WHAT THE TASK REQUIRES: Each line with the word "Comments" must appear in the answer, copied from the records.

RECORDS PROVIDED:

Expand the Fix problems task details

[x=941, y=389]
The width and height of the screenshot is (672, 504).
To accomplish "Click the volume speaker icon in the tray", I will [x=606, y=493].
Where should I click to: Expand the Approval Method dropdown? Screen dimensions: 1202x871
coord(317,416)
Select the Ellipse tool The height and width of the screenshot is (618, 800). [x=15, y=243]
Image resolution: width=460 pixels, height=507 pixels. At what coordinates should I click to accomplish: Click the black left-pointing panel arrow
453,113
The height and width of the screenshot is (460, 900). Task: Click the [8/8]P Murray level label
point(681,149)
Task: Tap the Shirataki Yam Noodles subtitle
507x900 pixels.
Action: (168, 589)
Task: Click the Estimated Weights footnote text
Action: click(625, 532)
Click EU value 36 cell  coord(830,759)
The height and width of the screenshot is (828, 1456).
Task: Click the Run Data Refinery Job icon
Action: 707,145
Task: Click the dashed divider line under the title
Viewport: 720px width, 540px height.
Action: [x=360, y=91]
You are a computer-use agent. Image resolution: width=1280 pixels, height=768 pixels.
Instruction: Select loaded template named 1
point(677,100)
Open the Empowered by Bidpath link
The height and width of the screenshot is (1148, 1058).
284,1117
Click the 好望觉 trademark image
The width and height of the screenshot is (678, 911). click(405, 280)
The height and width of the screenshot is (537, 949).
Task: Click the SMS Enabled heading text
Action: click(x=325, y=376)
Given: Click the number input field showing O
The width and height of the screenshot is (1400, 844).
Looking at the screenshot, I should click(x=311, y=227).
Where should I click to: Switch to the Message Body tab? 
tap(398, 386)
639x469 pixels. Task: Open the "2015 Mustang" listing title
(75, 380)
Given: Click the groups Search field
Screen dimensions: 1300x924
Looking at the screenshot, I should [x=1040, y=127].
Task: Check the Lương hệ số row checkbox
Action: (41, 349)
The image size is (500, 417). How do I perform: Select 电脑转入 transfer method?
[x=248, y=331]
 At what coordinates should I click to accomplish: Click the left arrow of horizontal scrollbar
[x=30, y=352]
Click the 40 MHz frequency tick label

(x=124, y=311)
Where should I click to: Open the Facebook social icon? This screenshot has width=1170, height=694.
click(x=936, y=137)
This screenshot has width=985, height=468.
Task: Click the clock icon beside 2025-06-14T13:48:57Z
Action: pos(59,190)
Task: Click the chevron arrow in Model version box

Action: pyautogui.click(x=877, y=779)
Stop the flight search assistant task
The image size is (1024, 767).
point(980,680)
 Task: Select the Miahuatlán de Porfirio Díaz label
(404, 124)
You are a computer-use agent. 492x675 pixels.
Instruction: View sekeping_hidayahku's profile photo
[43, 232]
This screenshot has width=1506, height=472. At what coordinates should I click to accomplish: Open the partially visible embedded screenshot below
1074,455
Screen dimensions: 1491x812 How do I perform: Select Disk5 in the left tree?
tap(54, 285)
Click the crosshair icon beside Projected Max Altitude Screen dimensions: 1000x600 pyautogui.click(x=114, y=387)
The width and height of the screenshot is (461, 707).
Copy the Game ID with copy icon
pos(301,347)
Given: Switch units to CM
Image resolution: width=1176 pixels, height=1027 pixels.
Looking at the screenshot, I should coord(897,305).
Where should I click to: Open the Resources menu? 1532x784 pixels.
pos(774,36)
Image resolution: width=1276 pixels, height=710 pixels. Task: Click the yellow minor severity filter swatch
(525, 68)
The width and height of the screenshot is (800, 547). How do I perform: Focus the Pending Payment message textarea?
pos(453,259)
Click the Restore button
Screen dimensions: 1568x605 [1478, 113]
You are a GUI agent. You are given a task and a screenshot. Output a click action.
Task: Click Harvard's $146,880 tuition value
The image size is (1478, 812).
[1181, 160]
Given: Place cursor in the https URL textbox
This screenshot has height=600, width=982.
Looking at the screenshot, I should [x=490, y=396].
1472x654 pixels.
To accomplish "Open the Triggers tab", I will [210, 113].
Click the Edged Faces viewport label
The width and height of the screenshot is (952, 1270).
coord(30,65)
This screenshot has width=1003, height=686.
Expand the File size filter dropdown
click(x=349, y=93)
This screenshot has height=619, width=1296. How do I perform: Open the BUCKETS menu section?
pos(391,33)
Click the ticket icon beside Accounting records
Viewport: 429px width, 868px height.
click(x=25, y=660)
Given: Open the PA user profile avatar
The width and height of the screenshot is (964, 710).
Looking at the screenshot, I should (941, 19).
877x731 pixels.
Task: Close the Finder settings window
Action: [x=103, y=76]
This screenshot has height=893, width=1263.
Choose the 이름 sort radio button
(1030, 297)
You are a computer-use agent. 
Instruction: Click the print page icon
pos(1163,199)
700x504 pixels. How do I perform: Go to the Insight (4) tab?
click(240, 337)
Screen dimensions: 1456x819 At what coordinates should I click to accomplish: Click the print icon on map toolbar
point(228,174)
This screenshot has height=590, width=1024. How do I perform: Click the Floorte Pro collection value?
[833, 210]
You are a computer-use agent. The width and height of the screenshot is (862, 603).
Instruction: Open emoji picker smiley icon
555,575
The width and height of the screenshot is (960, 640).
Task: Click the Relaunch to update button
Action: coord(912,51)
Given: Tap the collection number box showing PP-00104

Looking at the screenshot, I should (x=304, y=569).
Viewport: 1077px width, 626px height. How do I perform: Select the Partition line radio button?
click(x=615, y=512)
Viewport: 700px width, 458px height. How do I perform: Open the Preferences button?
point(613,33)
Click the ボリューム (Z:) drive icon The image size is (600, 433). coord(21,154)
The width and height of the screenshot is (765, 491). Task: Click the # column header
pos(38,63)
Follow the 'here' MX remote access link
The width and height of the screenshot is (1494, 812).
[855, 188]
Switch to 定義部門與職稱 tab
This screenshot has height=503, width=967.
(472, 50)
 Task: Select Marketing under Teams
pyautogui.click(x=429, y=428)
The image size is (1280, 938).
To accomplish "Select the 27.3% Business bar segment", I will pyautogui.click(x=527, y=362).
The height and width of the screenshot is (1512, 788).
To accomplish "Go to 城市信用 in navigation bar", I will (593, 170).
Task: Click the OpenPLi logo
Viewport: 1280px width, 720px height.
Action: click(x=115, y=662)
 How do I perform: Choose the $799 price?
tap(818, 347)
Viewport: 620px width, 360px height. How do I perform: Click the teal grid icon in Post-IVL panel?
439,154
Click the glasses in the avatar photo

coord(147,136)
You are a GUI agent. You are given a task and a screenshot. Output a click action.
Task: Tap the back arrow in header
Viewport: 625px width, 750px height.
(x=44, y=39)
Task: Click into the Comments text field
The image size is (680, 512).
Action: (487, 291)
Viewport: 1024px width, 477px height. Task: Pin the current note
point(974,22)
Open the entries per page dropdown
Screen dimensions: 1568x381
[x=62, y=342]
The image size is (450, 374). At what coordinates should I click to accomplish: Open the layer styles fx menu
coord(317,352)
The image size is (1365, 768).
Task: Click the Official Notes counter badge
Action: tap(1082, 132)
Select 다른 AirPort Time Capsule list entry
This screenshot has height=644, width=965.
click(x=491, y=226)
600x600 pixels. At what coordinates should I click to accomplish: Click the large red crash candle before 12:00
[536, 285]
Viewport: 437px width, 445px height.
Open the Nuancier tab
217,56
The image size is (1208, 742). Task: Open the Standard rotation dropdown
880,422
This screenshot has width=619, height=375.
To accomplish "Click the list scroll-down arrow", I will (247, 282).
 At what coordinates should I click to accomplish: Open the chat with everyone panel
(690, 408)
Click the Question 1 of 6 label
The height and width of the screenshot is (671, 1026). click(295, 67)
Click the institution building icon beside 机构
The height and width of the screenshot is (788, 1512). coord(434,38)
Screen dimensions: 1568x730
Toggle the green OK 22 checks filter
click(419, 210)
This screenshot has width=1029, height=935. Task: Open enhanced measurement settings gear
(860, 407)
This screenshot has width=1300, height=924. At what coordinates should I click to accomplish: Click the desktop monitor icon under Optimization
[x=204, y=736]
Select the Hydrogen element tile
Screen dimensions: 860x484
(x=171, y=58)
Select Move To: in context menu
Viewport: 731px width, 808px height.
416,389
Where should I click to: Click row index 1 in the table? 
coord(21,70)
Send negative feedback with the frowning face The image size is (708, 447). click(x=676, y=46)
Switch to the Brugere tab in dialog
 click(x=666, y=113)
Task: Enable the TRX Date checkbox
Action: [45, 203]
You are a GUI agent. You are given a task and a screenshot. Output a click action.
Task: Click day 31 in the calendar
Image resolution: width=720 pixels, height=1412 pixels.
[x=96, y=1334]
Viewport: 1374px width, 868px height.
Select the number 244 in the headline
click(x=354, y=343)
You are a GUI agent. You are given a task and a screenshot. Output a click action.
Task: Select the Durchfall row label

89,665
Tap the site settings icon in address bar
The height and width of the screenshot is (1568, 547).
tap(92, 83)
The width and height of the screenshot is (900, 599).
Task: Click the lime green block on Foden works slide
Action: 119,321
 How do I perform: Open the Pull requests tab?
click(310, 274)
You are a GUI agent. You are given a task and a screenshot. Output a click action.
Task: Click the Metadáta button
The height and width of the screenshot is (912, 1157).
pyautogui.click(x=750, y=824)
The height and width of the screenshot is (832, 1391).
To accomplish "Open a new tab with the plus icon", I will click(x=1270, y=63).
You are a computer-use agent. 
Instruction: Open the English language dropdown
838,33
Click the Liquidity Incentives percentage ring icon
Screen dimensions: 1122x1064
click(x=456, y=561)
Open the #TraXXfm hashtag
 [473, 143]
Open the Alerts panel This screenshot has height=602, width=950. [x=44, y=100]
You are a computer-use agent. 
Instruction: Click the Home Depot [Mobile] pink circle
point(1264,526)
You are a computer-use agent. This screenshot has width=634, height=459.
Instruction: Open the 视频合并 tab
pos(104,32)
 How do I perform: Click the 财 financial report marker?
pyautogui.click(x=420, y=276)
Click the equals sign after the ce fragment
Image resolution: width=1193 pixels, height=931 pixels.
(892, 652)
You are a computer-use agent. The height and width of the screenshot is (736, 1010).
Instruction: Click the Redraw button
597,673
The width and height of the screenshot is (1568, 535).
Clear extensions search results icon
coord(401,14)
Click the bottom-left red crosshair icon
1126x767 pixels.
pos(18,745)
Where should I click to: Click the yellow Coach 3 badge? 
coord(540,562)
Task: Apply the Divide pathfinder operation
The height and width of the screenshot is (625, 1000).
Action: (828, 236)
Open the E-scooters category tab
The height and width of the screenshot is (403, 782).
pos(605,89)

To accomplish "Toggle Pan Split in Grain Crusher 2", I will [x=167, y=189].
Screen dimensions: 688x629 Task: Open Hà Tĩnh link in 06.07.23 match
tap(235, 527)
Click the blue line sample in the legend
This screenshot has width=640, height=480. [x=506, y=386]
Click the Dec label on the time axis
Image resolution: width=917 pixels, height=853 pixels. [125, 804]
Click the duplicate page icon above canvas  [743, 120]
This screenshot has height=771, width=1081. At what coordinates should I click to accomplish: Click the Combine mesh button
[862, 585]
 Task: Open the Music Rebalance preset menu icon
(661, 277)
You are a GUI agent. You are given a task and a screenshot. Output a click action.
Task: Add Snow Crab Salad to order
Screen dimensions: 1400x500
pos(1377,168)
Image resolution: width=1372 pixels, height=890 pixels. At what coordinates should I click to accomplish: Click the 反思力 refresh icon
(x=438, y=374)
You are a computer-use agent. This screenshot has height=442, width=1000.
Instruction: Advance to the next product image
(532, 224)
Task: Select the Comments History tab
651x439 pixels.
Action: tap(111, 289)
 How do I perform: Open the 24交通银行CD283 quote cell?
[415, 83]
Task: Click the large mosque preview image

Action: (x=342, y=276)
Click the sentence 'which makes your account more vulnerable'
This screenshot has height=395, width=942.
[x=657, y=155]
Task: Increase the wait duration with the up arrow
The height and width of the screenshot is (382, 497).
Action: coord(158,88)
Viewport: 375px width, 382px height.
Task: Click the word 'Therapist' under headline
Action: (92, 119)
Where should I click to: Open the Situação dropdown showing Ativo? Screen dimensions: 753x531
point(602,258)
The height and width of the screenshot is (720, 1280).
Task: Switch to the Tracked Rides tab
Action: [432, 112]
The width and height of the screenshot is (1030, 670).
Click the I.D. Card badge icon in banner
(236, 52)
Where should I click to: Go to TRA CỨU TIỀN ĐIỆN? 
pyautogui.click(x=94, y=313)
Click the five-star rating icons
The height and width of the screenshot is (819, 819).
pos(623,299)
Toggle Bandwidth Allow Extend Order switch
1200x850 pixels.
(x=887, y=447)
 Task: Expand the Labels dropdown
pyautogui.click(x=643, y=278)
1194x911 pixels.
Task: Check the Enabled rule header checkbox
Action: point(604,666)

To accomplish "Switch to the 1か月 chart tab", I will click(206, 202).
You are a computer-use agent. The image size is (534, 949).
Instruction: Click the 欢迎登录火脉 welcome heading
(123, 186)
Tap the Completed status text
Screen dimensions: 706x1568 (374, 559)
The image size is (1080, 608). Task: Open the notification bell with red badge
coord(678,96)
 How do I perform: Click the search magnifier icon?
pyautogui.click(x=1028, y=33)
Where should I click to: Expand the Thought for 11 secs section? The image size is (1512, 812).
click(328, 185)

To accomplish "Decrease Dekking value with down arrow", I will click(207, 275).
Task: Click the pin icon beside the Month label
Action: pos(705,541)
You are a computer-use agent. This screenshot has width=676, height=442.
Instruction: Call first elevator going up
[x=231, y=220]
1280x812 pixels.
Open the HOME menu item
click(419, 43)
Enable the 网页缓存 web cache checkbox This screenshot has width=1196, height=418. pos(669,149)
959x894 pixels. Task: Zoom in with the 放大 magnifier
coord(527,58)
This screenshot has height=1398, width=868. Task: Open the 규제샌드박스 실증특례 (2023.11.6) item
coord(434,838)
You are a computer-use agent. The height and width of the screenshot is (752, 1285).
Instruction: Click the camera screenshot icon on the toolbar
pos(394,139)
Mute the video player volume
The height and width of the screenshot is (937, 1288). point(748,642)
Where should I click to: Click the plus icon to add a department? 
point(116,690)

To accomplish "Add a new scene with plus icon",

ANSWER SPACE:
Task: Click into the Comments text field
Task: Select the Comments History tab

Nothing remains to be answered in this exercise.